Alan Henning (15 August 1967 – ) was an English taxicab driver-turned-volunteer humanitarian aid worker. He was the fourth Western hostage killed by Islamic State of Iraq and the Levant (ISIL) whose killing was publicised in a beheading video.

Henning was captured during ISIL's occupation of the Syrian city of Al-Dana in December 2013. He was there helping provide humanitarian relief. The British Foreign Office withheld news of Henning's capture while it attempted to negotiate his release.

Local colleagues warned Henning not to cross the border into Syria, but he said he wanted to make sure the supplies were delivered safely.

When he was captured, Henning was a driver for the Worcester-based charity Al-Fatiha Global . Henning was shown at the end of David Cawthorne Haines's execution video, released on 13 September 2014, and was referred to as being the next victim by Mohammed Emwazi, the media described as "Jihadi John" of the ISIL cell described as The Beatles. A video of Henning's beheading was released on 3 October 2014. In an al-Qaeda magazine interview, spokesman Adam Gadahn condemned the beheading. After his murder, British Prime Minister David Cameron ordered MI5, MI6, and GCHQ to track and kill or capture the killer. Emwazi was killed in an American drone strike in 2015.

Early life
Henning was a taxi driver in Salford, Greater Manchester, in North West England before he travelled to Syria in December 2013 to be a volunteer aid worker. He lived in Eccles, Greater Manchester. There has also been a fundraising page set up to help his family.

He was married to Barbara, and had two children, Lucy and Adam.

Kidnapping
In December 2013, Henning was part of a team of volunteers delivering goods and funds to people affected by Syria's civil war. He was abducted on 26 December 2013 by masked gunmen, according to other people in his aid convoy.

Beheading
A video released on 3 October 2014 shows his apparent beheading; the executioner blames it on the UK for its joining the U.S.-led bombing campaign against ISIS.

Before he is beheaded, Henning appears on camera, handcuffed behind his back and in a kneeling position, next to a knife-wielding masked man (Jihadi John, of the ISIL cell known as The Beatles). Henning speaks, referencing the British Parliament's decision to participate in a coalition of countries, such as the United States, that have banded together to bomb the Islamic State in Iraq and Syria.

The end of the video shows American aid worker Peter Kassig, and a threat to his life.

Reactions
Prime Minister David Cameron condemned the killing as "absolutely appalling" and "completely unforgivable" and vowed to do everything to defeat ISIL. He described Henning as a man of great peace, kindness and gentleness, saying: "He went with many Muslim friends out to do no more than simply help other people. His Muslim friends will be mourning him at this special time of Eid and the whole country is mourning with them."

Stored dataset items
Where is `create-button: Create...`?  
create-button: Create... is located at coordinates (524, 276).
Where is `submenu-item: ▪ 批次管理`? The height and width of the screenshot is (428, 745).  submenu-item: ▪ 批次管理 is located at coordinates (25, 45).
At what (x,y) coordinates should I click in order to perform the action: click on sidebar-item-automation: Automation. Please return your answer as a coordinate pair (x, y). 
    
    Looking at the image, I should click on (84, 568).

* * *

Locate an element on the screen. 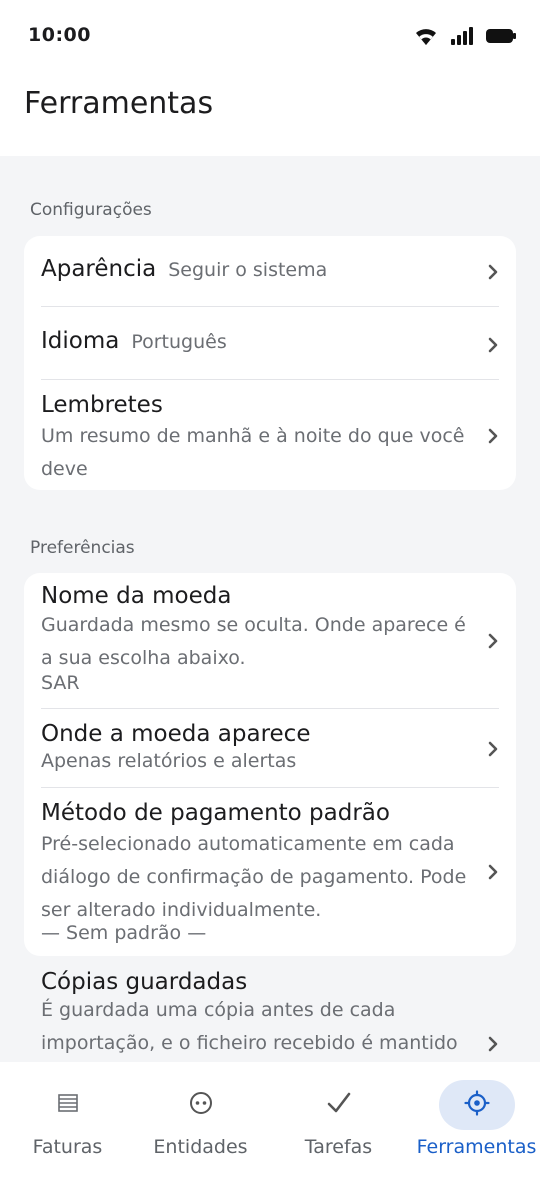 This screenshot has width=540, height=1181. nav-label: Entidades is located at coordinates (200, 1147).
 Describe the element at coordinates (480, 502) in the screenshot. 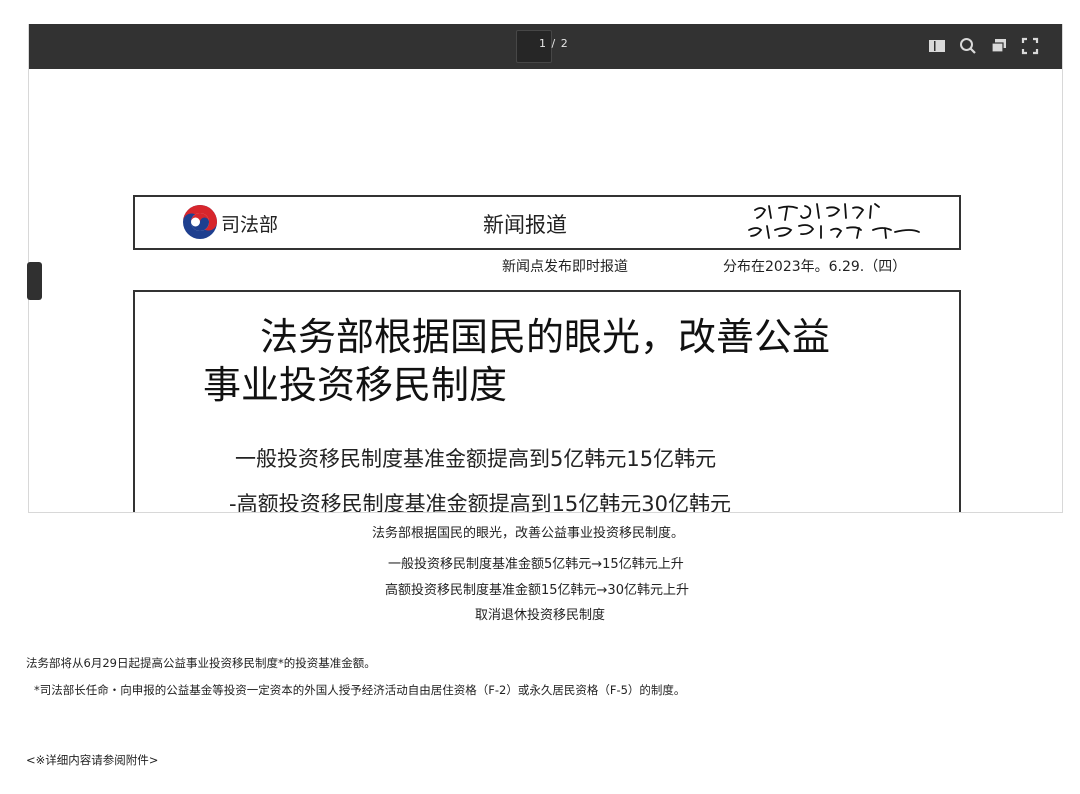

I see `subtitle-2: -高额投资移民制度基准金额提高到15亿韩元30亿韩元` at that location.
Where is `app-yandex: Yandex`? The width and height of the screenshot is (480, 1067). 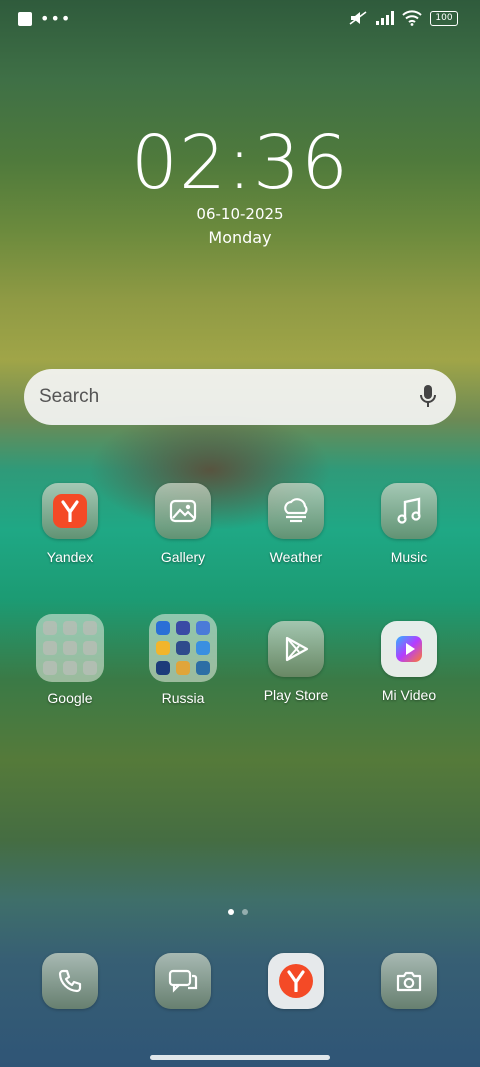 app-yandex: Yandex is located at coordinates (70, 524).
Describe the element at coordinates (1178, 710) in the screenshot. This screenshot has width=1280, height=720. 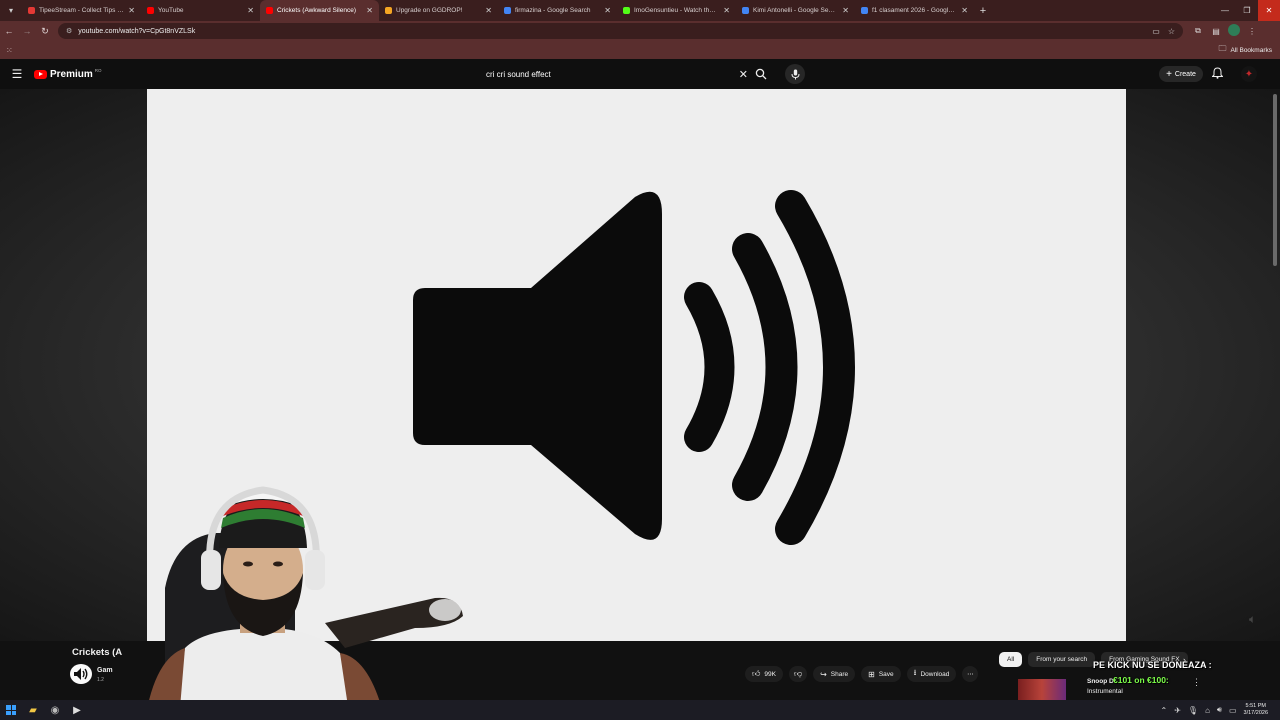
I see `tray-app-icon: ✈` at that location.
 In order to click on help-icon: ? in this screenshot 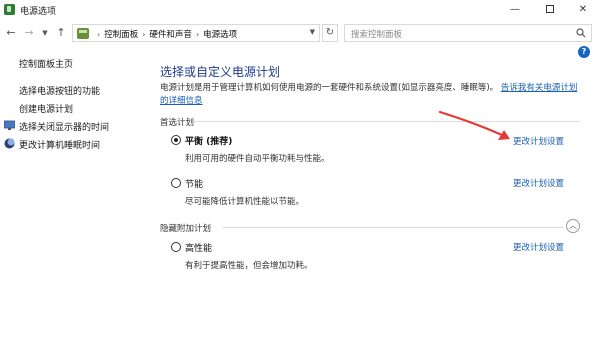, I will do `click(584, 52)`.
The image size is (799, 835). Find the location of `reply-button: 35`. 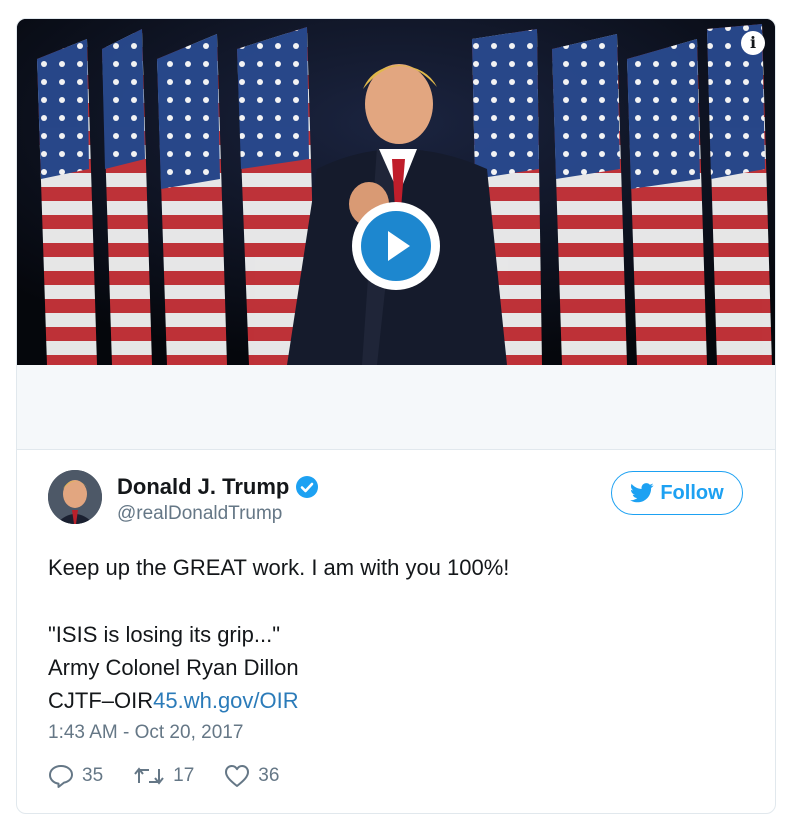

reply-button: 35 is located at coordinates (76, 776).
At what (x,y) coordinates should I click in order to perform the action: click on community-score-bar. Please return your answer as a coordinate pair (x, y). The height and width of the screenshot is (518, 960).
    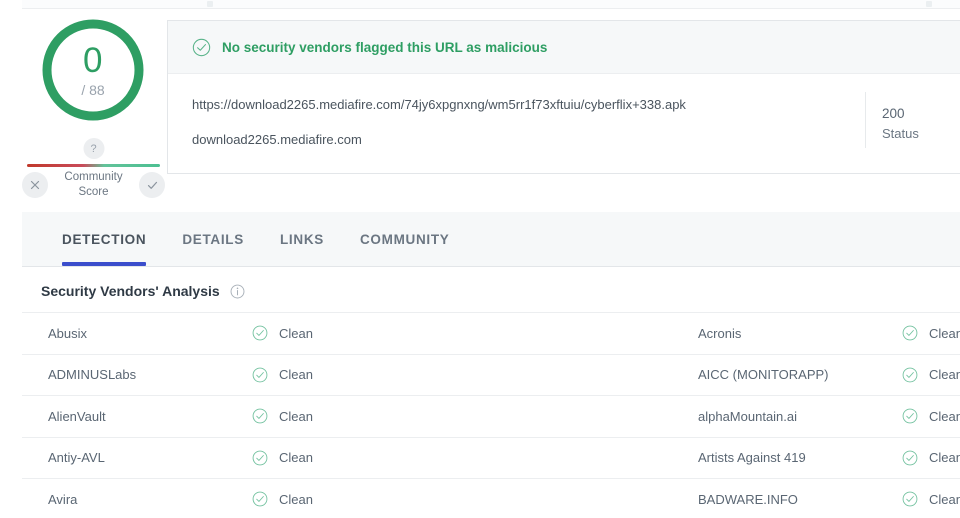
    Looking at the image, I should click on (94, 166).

...

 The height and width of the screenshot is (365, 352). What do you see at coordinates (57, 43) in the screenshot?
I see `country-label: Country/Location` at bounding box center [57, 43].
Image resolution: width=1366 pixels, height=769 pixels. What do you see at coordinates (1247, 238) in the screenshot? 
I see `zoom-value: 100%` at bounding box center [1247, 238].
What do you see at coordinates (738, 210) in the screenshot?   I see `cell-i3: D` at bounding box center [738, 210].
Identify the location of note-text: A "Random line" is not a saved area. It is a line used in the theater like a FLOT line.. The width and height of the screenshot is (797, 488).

(Required actions)
[a] According to the article on Alan Henning, why did he cross the border into Syria even though local colleagues had warned him not to?
[b] Pick up the article on Alan Henning from where it stops.

(Results of the exercise)
[a] He wanted to make sure the supplies were delivered safely.

[b]
On 5 October 2014, prayers were said for Henning in churches across Bolton. The Bishop of Bolton Rt Rev Chris Edmondson said: "This is the most horrific, brutal and barbaric act. Leaders of Christian and Muslim faiths have universally condemned this act." Bolton Interfaith Council and Bolton Council of Mosques, who had held a vigil for Henning before news of his death, said they would continue to pray for him. A special service of remembrance was held at Eccles Parish Church, attended by Henning's widow. A memorial fund had been set up, by friend and fellow aid-worker Shameela Islam-Zulfiqar, with the aim of raising £20,000. By 9 October 2014, £30,000 had been raised by the Muslim community and would be used to help support Henning's family. A further memorial service was held on 12 October at the British Muslim Heritage Centre, organised by friends and humanitarian aid colleagues of Henning, attracting over 600 people.

On 7 October, former Guantánamo Bay detainee Moazzam Begg said that he had offered to intervene to help secure Henning's release.

The Salafi Muslims of the UK also condemned the murder of Alan Henning noting that ISIS has violated Islam's respect for covenants and that ISIS had also mistreated Henning and the Muslims captured along with him. While a London-based follower of Omar Bakri, Mizanur Rahman (aka Abu Baraa), justified the killing. Mizanur Rahman however was strongly criticised by Salafi Muslims.

On 15 October 2014, Labour MP Barbara Keeley, speaking during Prime Minister's Questions, called for a national honour to recognise Henning's sacrifice, and for support for his widow and children. David Cameron agreed and said he would look carefully at her suggestion.

On 1 April 2020, it was reported that the charity Henning had worked for failed in their duty to safeguard Henning and their other volunteers while working in Syria.

See also
 John Cantlie
 James Foley (journalist)
 Steven Sotloff
 2014 ISIL beheading incidents

References

External links
 .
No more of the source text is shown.